Sunday night's concert at La Sainte-Chapelle was nothing short of soul shaping. A chamber orchestra of first and second violins, viola, cello, base cello and harpsichord with mezzo soprano soloist. The strains swept up to the 15m reaches of the 12th century gothic arches, melted with the glow of the setting sun caught in the magnificent windows fired by the artisans who did Chartres, and then sprinkled down upon us like a spring rain falling on new leaves.

OK, maybe you had to be there. But I assure you the Ave Maria could melt any heart and stop any breath! Awesome. Absolutely.

"Platée", a comic opera/ballet at the Garnier Opera House on Monday was fun. Our little velvet-lined box for six was a bit warm, but we coped.

Tonight we caught a concert at the Notre Dame de Paris Cathedral -- 60 voice choir and organ. It brought tears to the eyes and satisfied those of us who love organs. My niece (who lives in France) and her friend from Sweden were our guests after which we had a wonderful dinner at a little bistro on Ile St. Louis.

Did some one say I'm coming back???? JNAC members at St.
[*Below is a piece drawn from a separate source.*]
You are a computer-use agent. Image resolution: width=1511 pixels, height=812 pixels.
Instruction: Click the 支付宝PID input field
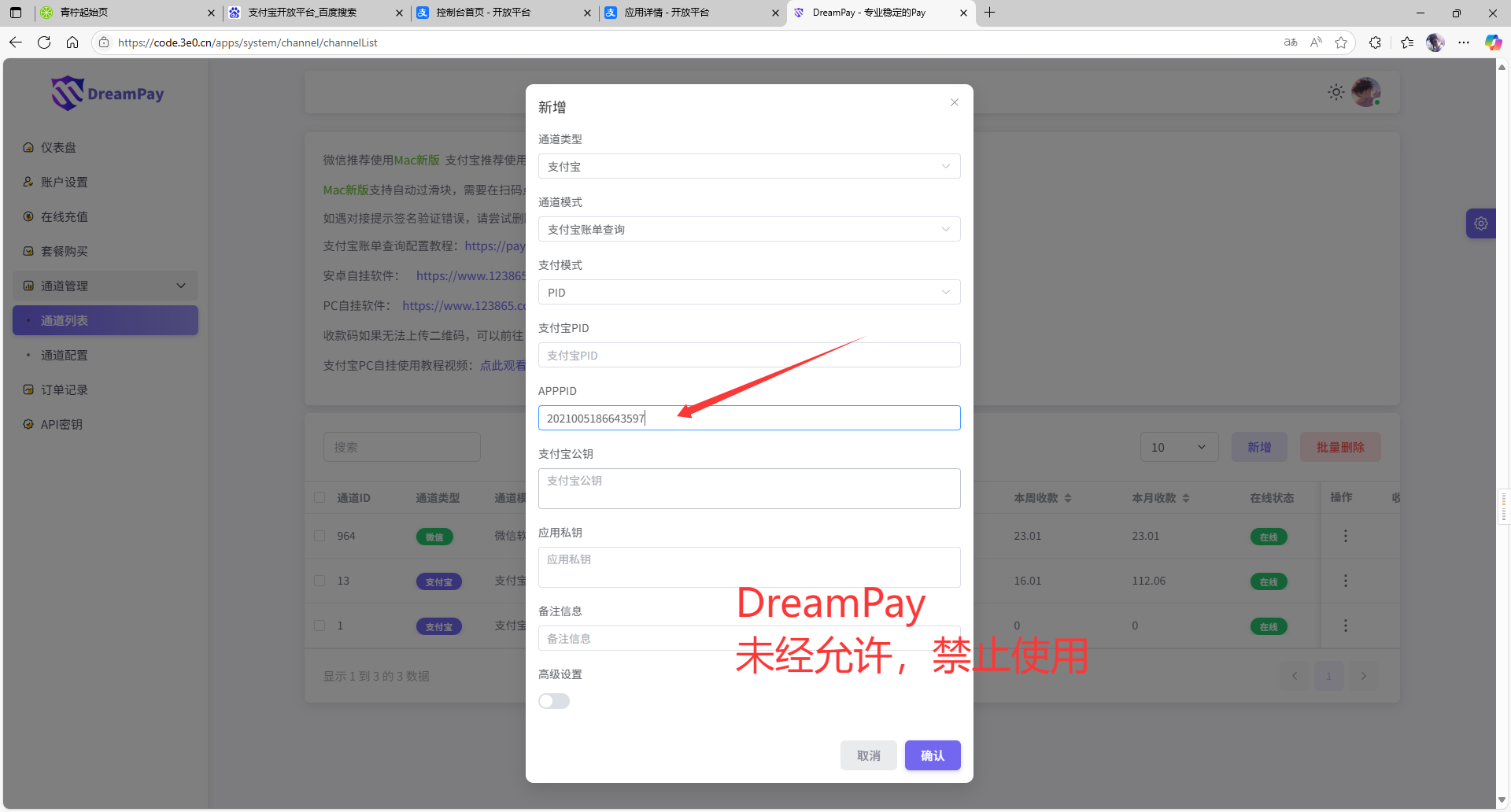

Mark's -- how about an outreach ministry here in Paris?

On to London tomorrow (Wednesday).








Sunday, April 23, 2006

Paris !

Paris feels a bit like a transition place between the excitement of new cultures and places and those that are familiar and home. I know Paris well and have long had a love affair with it. It is good to be here.

Art joins me on Sunday for a few days – a Vivaldi concert at La Sainte Chapelle, “Platée” at the Garnier Opera House, an organ concert at Notre Dame Cathedral, the Louvre, dinner with my niece who lives here in France . . . Paris is not for slackers!

Some images of this truly great city.








Tuesday, April 18, 2006

On the road again

Tel Aviv to Frankfurt to Paris.

The Peace of Jerusalem

In one sense, Jerusalem has run its course and it is time to be moving on. It is a small town and there is only so much religion I can take!

In another sense, however, I have only just come to feel at home here. Something of that which drew me to this city in the first place has moved from magic to familiar. The intensity of spirit which threatened to singe me when I first came has some how become folded into my spirit.

I'm not sure what it will be like to not be here, to not be at the intersection of times and faiths: Judaism; Christianity; Isalm; the Wall; the Church of the Holy Sepulchre; the call to prayer five times a day; Shabbat -- preparation, stillness and quiet, breaking.

Someone asked me if I felt like I'd stepped off of the world when I came here. Actually, I feel like I stepped into the vortex of our human realm.

I don't know what I was looking for or expecting coming here for two months, but what I found is a centre and, in the midst of all the chaos, the press of peoples and the often irritating proximity of that which is so different, I have found peace.

The Psalmist exhorts us to pray for the peace of Jerusalem. As Jesus is in the habit of reminding us that the Realm of God is already at hand, in our hand, peace is already in Jerusalem, woven into its turmoil and tension.

Some of my favourite things about Jerusalem

The nifty hats.


The Dome of the Rock, from any angle.


Turkish coffee at the Chain Gate


Hanging out at the Damascus Gate.


The streets of the Old City at night.


The kids.


Evening Prayer at the Dormition Church. It gives meaning to the word "sanctuary" and the clear, strong voices of the priest singing the liturgy accompanied by the warm tones of the organ made you know all is OK as the darkness falls.